The programme achieved a new milestone with the start of construction of the third submarine, HMS Warspite, in February 2023.

Dreadnought-class submarine programme details

The Dreadnought programme is based on a white paper published by the UK Ministry of Defence (MoD) in December 2006. The document concluded that the construction of a new class of ballistic missile submarines is the most effective option for achieving and maintaining a nuclear deterrent capability. The parliament backed the white paper conclusions in March 2007.

The MoD then conducted a concept analysis and the assessment phase of the programme. It provided £201m ($291.4m) funding to BAE Systems for the development of the submarine design, including the layout of equipment and systems and manufacturing processes in February 2016. The company was previously awarded two funding packages in 2012 to start the initial design and another in 2015 to work on the detailed design.

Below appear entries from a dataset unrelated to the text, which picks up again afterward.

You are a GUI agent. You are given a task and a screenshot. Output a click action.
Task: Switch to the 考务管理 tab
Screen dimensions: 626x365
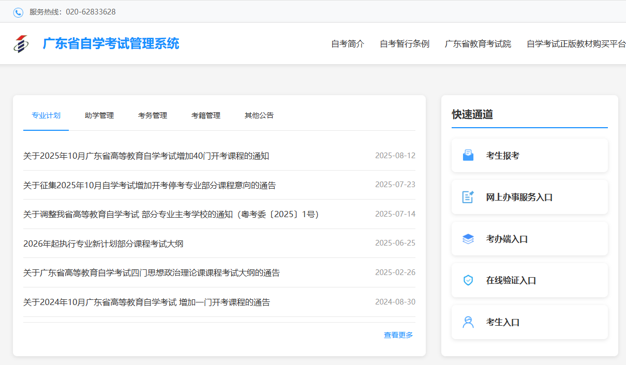tap(153, 115)

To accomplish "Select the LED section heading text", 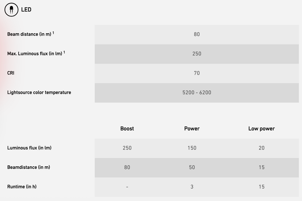I will pyautogui.click(x=26, y=10).
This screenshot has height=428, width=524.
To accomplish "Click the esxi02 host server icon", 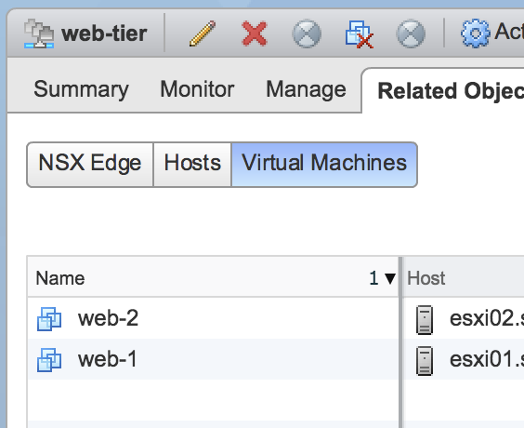I will tap(425, 319).
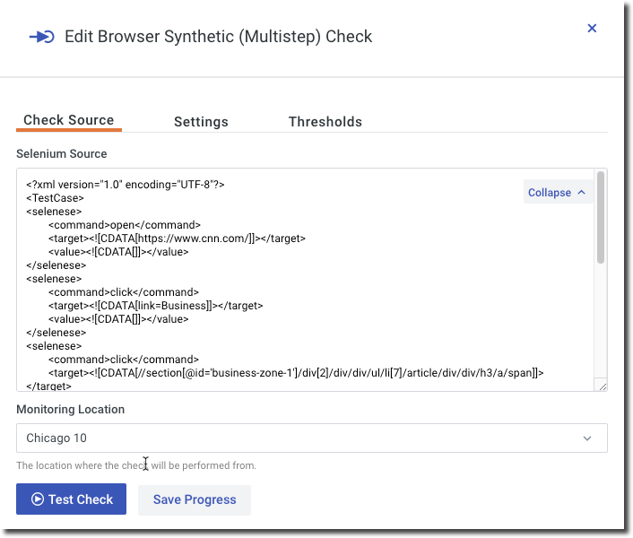
Task: Go to the Thresholds tab
Action: 325,122
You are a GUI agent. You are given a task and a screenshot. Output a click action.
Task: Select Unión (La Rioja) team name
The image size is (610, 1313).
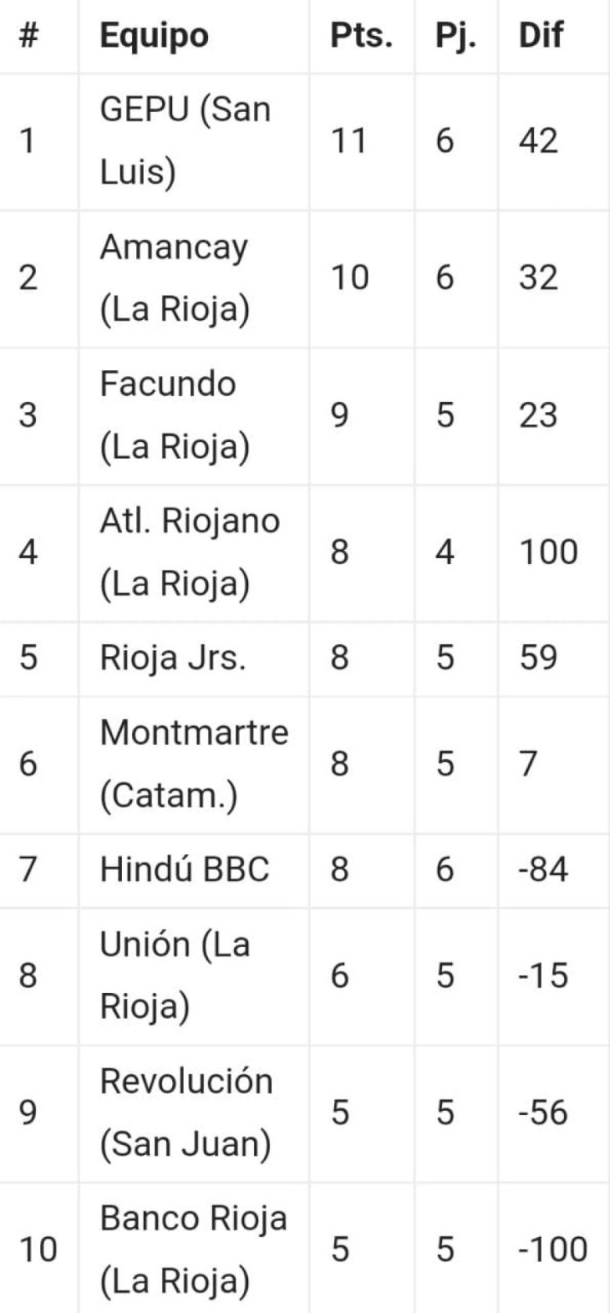click(174, 975)
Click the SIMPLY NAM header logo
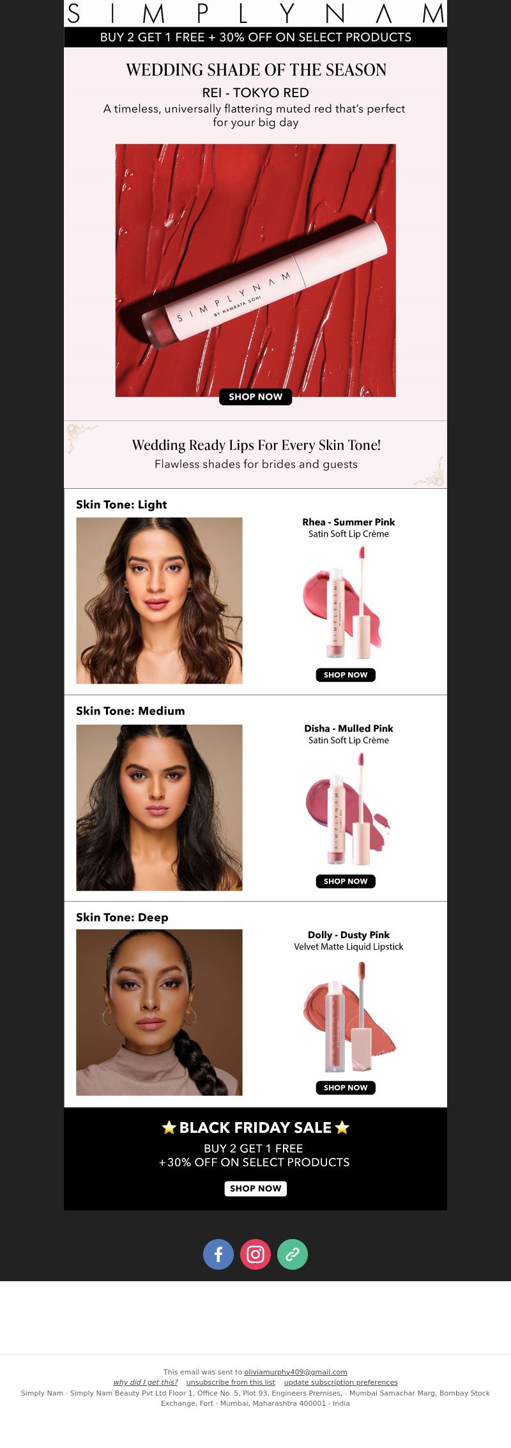Viewport: 511px width, 1448px height. 256,13
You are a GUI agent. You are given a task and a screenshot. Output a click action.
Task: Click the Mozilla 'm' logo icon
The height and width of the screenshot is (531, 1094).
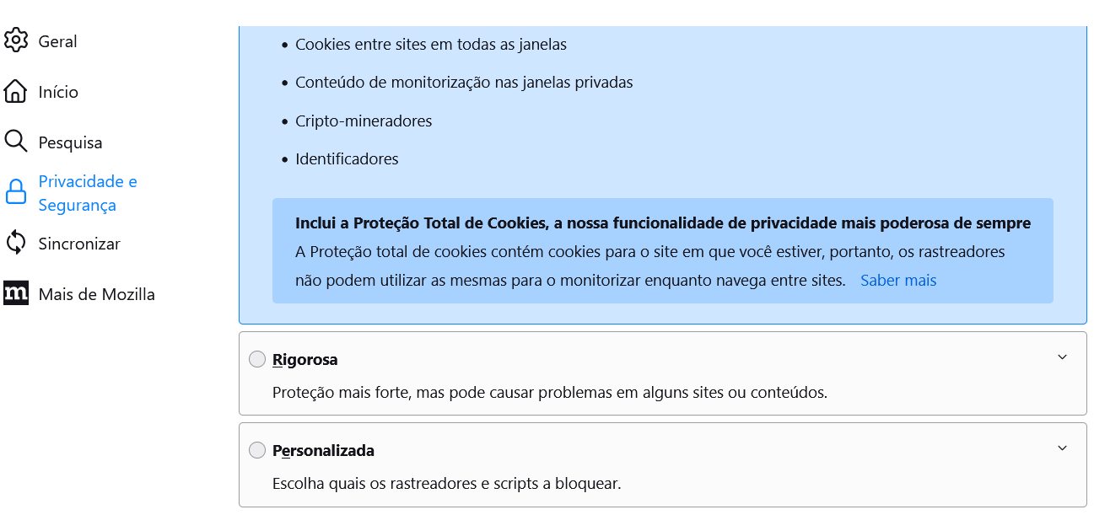click(16, 293)
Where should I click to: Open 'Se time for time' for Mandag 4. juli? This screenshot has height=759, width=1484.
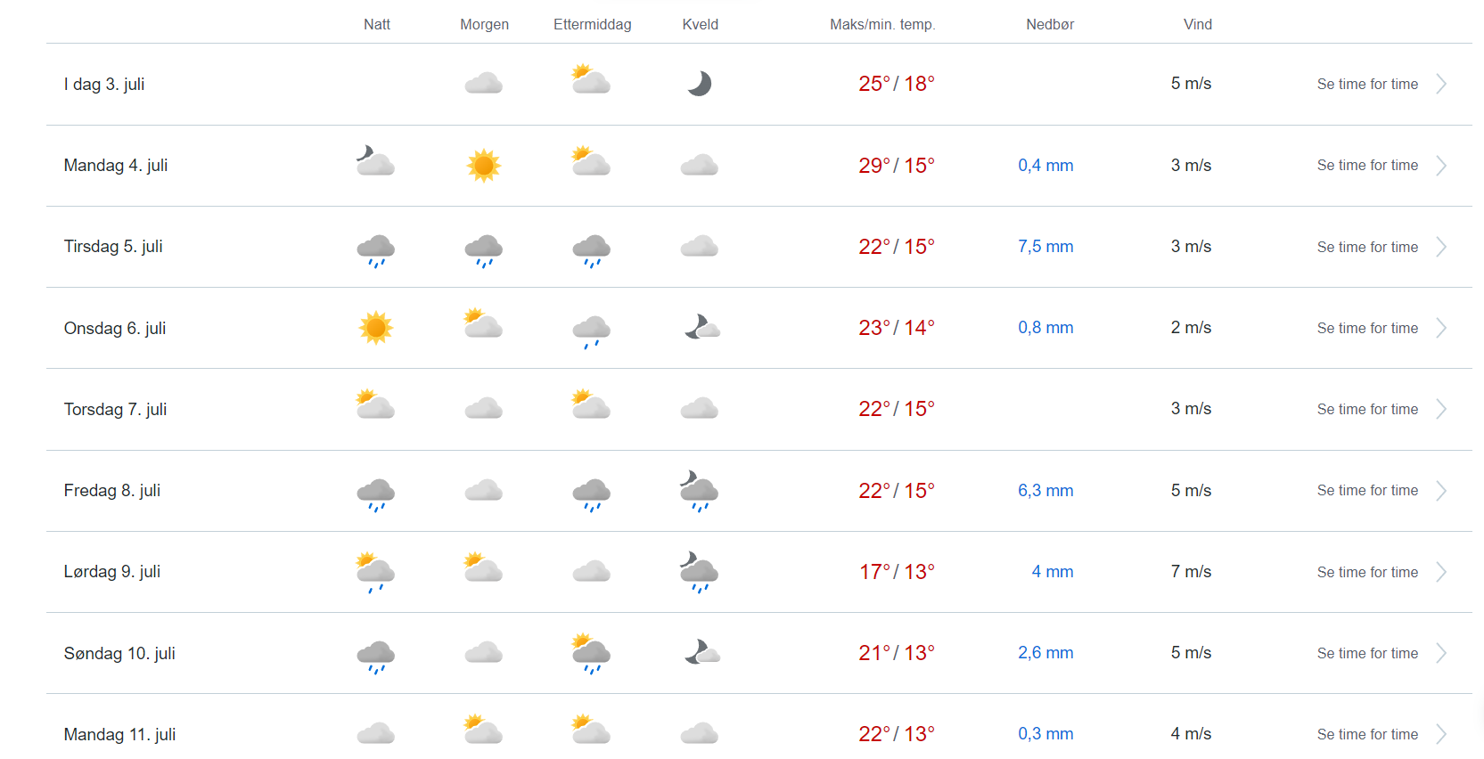point(1367,166)
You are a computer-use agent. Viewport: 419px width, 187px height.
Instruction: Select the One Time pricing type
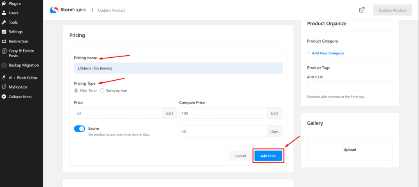coord(77,90)
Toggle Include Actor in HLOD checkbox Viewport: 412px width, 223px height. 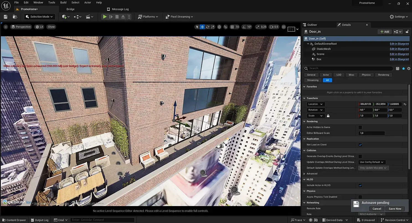tap(360, 185)
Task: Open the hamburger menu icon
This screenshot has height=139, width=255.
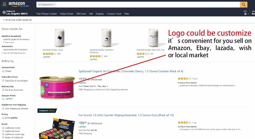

In July 2016, the House of Commons approved the construction of four Dreadnought-class submarines over the next 15-20 years, enabling the programme to transition to the manufacturing phase. The first metal-cutting for the programme was conducted in October 2016 after the UK Government announced funding of £1.3bn ($1.68bn).

The programme received additional funding of £960m ($1.29bn) from the MoD in May 2018. The Defence Secretary provided £400m ($503.1m) in funding for the programme in December 2018.

A new alliance was formed in April 2018 for delivering the Dreadnought programme. Known as the Dreadnought Alliance, the partnership between the government and industry includes the MoD’s Submarine Delivery Agency (SDA), BAE Systems and Rolls-Royce.

SDA’s role in the alliance covers the supply of equipment for the strategic weapon system of the submarines. BAE Systems is the designer and shipbuilder, while Rolls-Royce is responsible for designing and manufacturing a nuclear propulsion system.

The contracts for the second phase of the build programme, known as delivery phase 2 (DP2), were signed in May 2018. DP2 involved the continuation of the construction of HMS Dreadnought and the start of the construction of the second submarine in the class.

The MoD announced contracts worth more than £2bn ($2.46bn) for delivery phase 3 (DP3) in May 2022. The contracts were awarded to BAE Systems and Rolls-Royce to commence DP3, which represents the most significant phase of the programme so far. The overall investment in DP3 is estimated to be £10bn ($12.32bn). DP3 will include sea trials of HMS Dreadnought.

Construction details

The first three Dreadnought-class submarines are currently under construction. Construction of HMS Dreadnought began at BAE Systems’ shipyard in Barrow-in-Furness, Cumbria, in October 2016.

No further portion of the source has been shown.